Alone in the room off of the dining hall, tormented by hunger and anguish, Ásmundur will bury his nose and face in the pillow and wage a hopeless struggle with the great banality that is the smell of bean soup. Thinking of the smells, of the steam, something invisible will win him to this great struggle. The body’s needs are stronger than a man’s temperament: the sound of chewing;
water rolling along the tongue. The swollen stomach yells out its motto: food, yuuum, food . . . he sways and sweats and stumbles with a terrible expression from his lair toward the destruction inside: a spoon and a fork and red salt-meat sprinkled with yellow beans. He barges jabbering on (no other sound emanating from his body except stomach growling).
Well, what’s this, man. I’m just cooking.
And several square millimeters disappear inside him with the spoonful. And this is why he sits last at the table fighting with his appetite. The same method is being used against me in my apartment.
Tómas, don’t you find it awfully tiring, always eating at the refectory?

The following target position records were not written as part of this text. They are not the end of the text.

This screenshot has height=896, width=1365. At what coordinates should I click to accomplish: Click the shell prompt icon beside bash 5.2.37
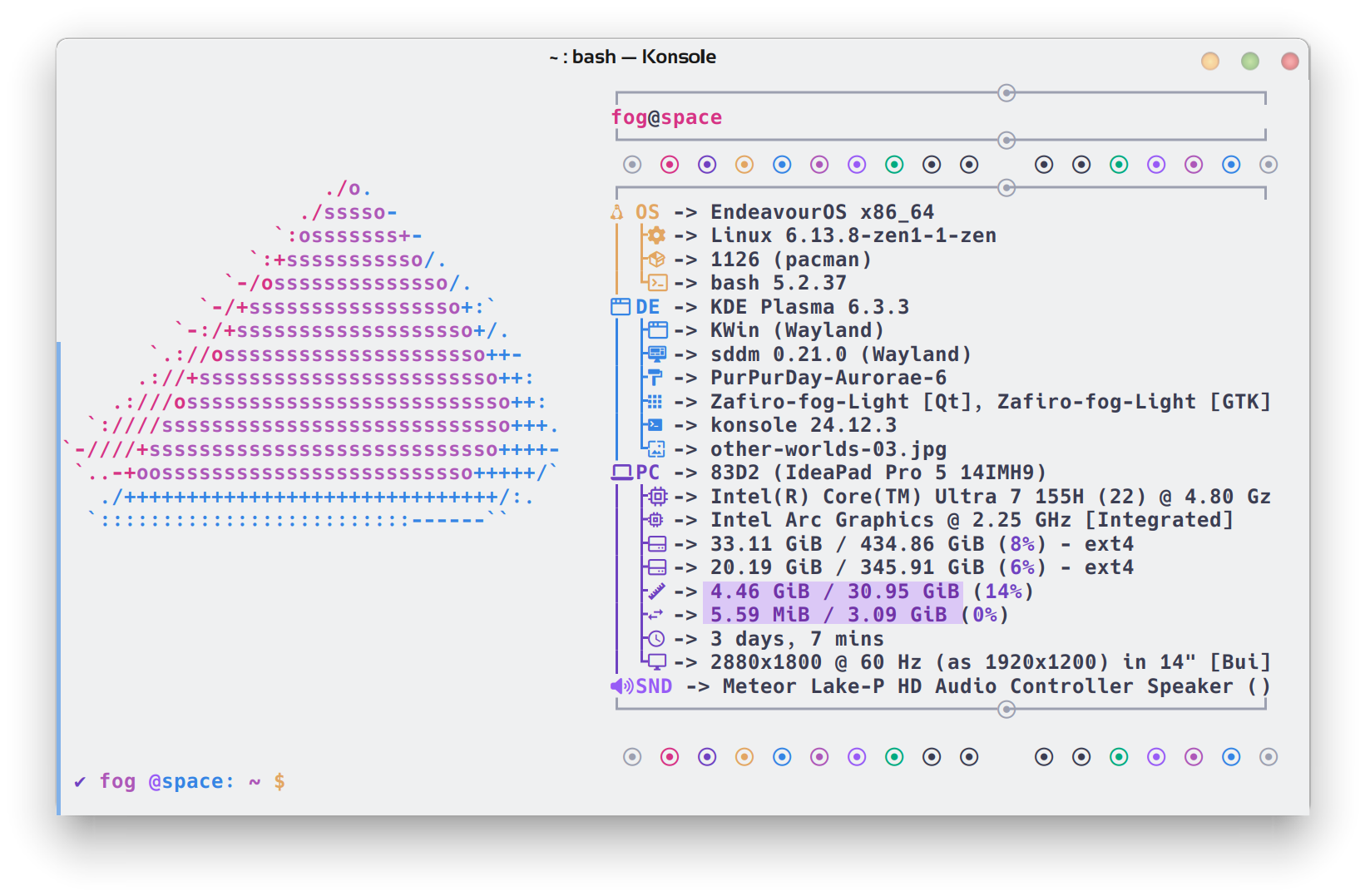[x=657, y=283]
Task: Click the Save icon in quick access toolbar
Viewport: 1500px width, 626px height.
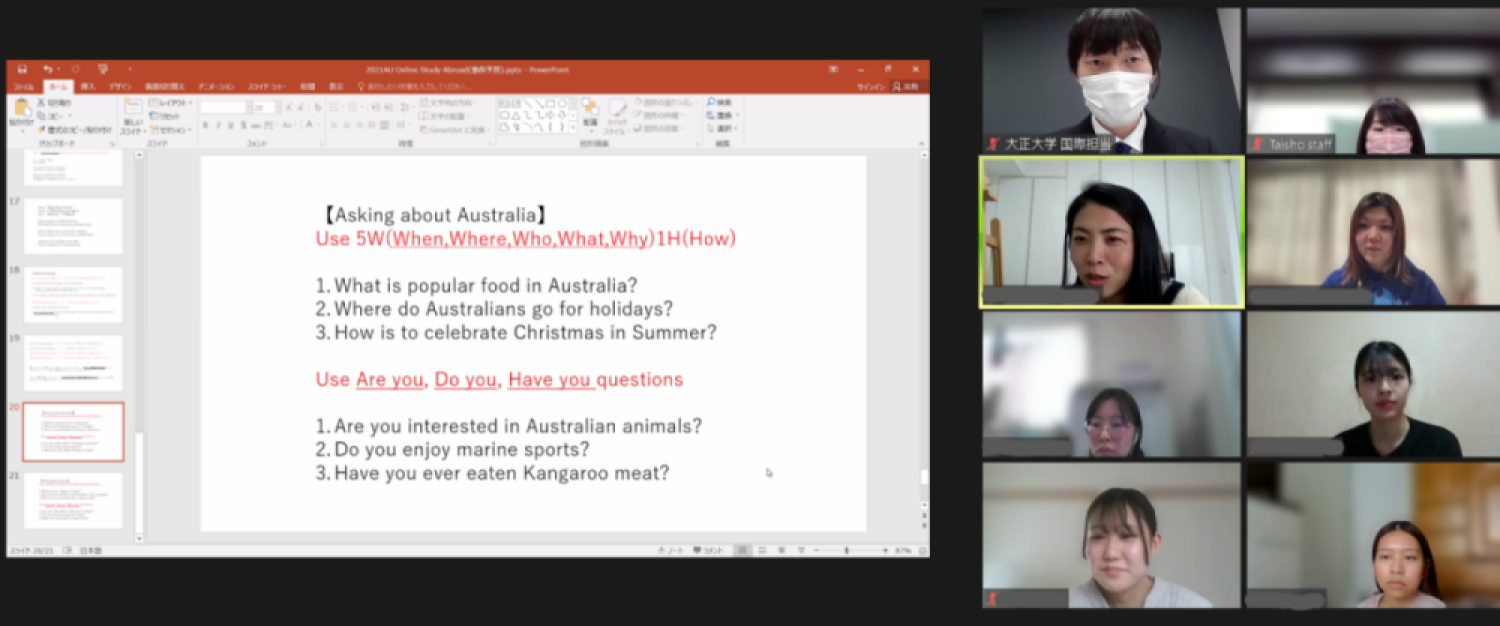Action: 22,69
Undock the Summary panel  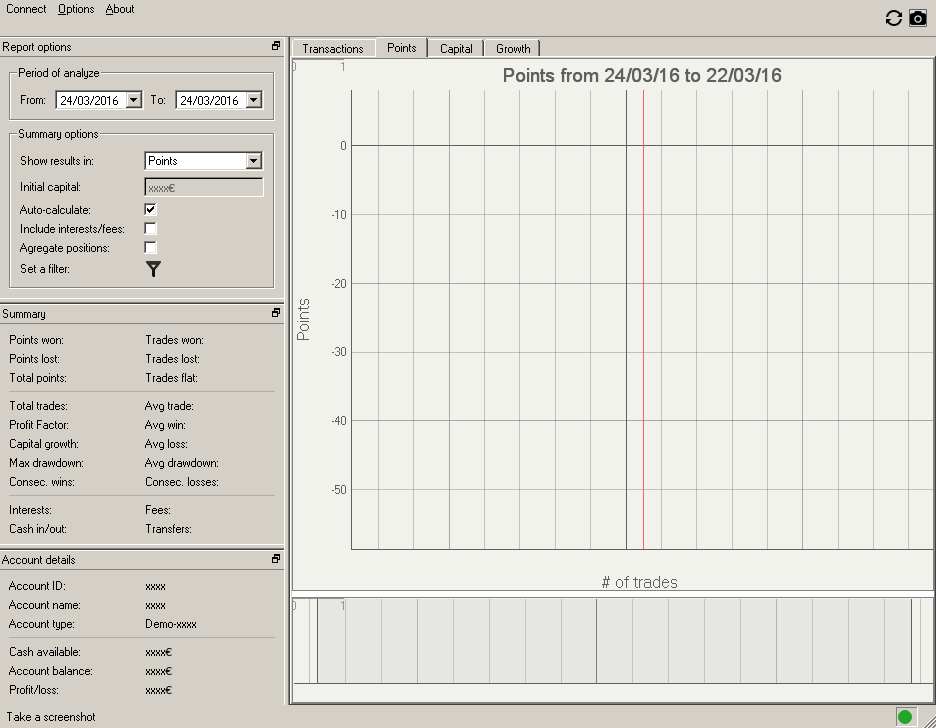[x=276, y=313]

She is crafty, her conversation sly. This great pile shakes from belching.
Are you going to have anything nutritious today Tómas at least get some milk soup inside you.
Ásmundur’s mental anguish gives me stomach cramps, even though his anguish is probably only in his head. For days I remain listless. I force myself to pick at the food Anna brings me and leaves on the chair.
you can choose whether you touch it, but refectory food will never be as nourishing as homemade food that castrates the soul, sterilizes it.
Anna is simple. An invalid.
yes but good Tómas you settled the rent with us
In front of her swelling stomach she dandles a child in light-blue satin clothes, blue boy with long blond locks that fall over his ears. I do not answer. Dog.